Dana Vollmer / NPR Illinois
U.S. Rep. Rodney Davis (left) with Lincoln Home National Historic Site Superintendent Tim Good on Feb. 1.

Employees at the Lincoln Home National Historic Site are still anxious, despite being back at work for a week after the shutdown ended.

On Friday, the federal workers told Illinois Congressman Rodney Davis they are on unsteady footing with another shutdown possible later this month.

Vanessa Torres, the site’s deputy chief of interpretation, was one of four employees required to work without pay during the 35-day shutdown.

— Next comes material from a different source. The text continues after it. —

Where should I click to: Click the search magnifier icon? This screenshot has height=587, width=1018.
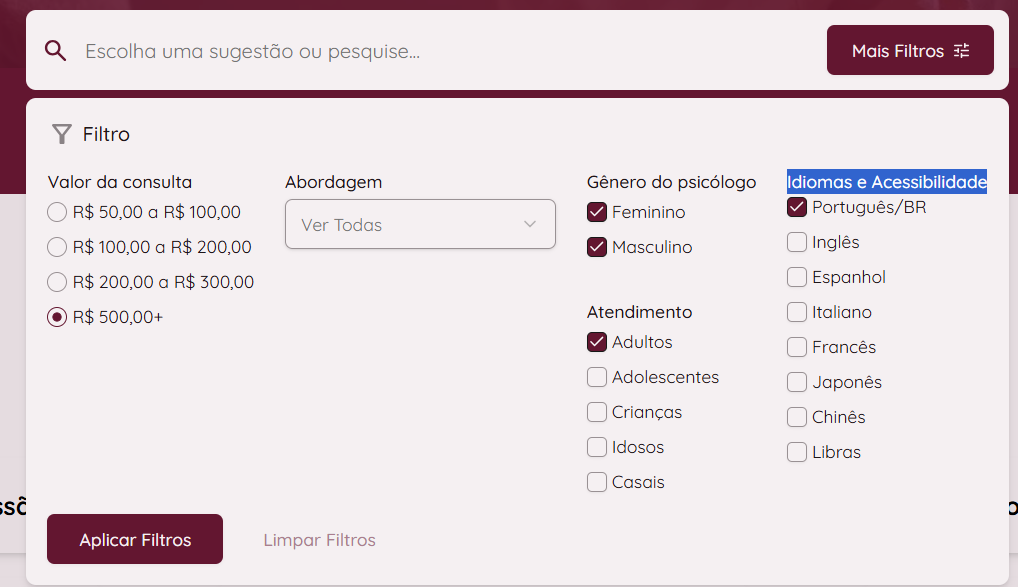click(56, 51)
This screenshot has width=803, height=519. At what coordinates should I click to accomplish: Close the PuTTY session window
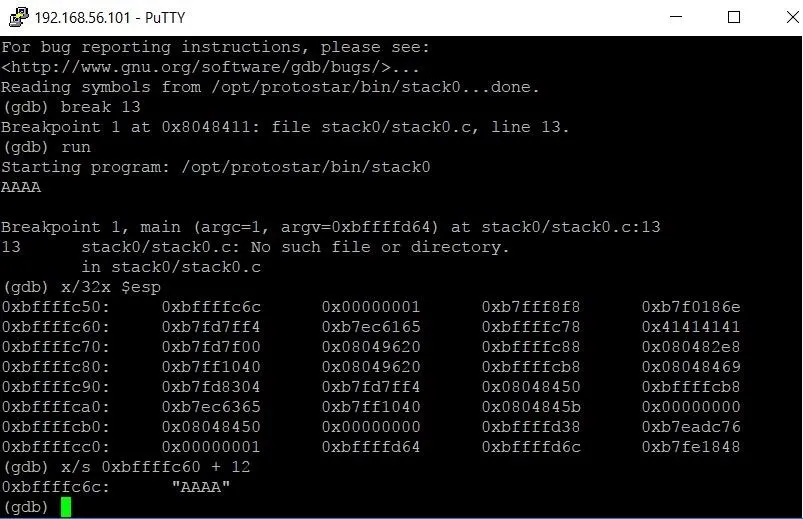(x=792, y=17)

“The reality struck on Tuesday, when we were supposed to receive pay and you get a zero-dollar pay stub,” Torres said. “We do this work because we love it — we’re passionate about it. We don’t become civil servants for the money.”

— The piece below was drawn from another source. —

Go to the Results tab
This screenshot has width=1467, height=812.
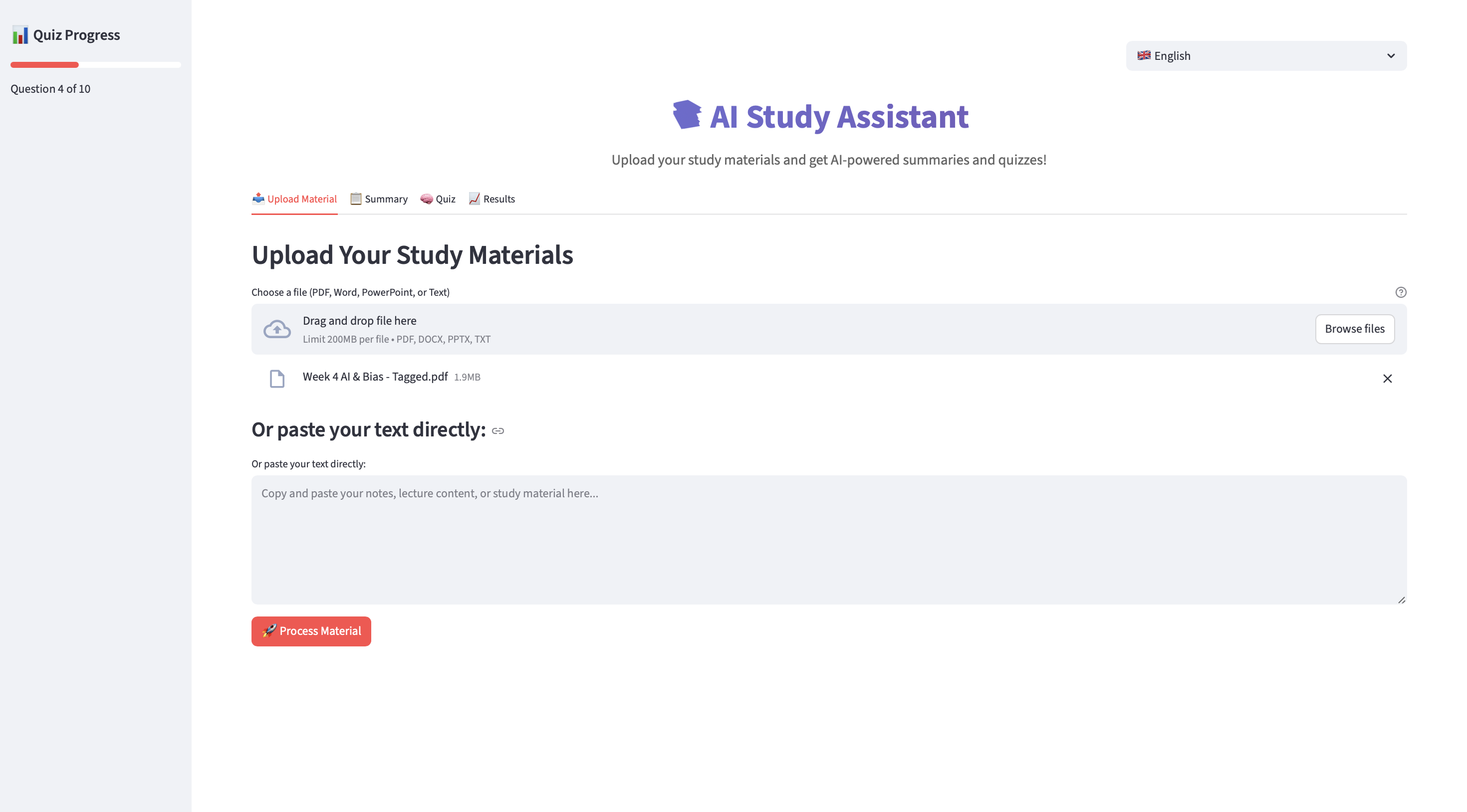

Torres, who joined the Lincoln Home staff last October, has worked for the National Park Service for more than 11 years.

While the most recent shutdown was not Torres’ first, she said it was the hardest.

“In past shutdowns, you had this feeling of when it was going to end,” Torres said. “This one was different. You didn’t know what to expect.”

Torres and her husband closed on a house the day before the shutdown started. She said they were fortunate to have a second household income, but not everyone on her staff was as lucky.

“A lot of them are students. They’re already eating top ramen,” Torres said. “What else is left to eat when you get that check cut out?”

Torres said the next 15 days are just as uncertain.

Back pay for the site’s furloughed workers should be caught up in about two weeks, Torres said, but she likely won’t spend that money until budget negotiations are settled.

She said other federal employees will have to use that money to pay back unemployment benefits.

Congressman Davis, a Republican from Taylorville, told the Lincoln Home workers he understood their anxiety — and shares their pessimism about avoiding another shutdown.

He repeatedly said Democrats need to negotiate with the president, but when pressed by reporters, he did eventually concede Trump made one mistake.

“I think the president was wrong to say that he’ll own this shutdown,” Davis sad. “I think the president boxed himself into a corner to where many in the American public believe it was a shutdown that was caused by the Trump administration, and the Trump administration only.”

Davis said he believes the president realized his error and is offering solutions. He said Democratic leaders have yet to do the same.

Regardless of future federal action, December’s shutdown will have lasting effects on the Lincoln Home site.

Superintendent Tim Good said it interfered with hiring seasonal tour and maintenance staff as the site’s busiest time of year approaches. He said about 250,000 people visit the Lincoln Home each year.

“I can’t guarantee what we’re going to be able to accomplish if we can’t get that seasonal workforce in place in time,” Good said. “Lincoln Home’s not unique this way. This impacts national parks throughout the country.”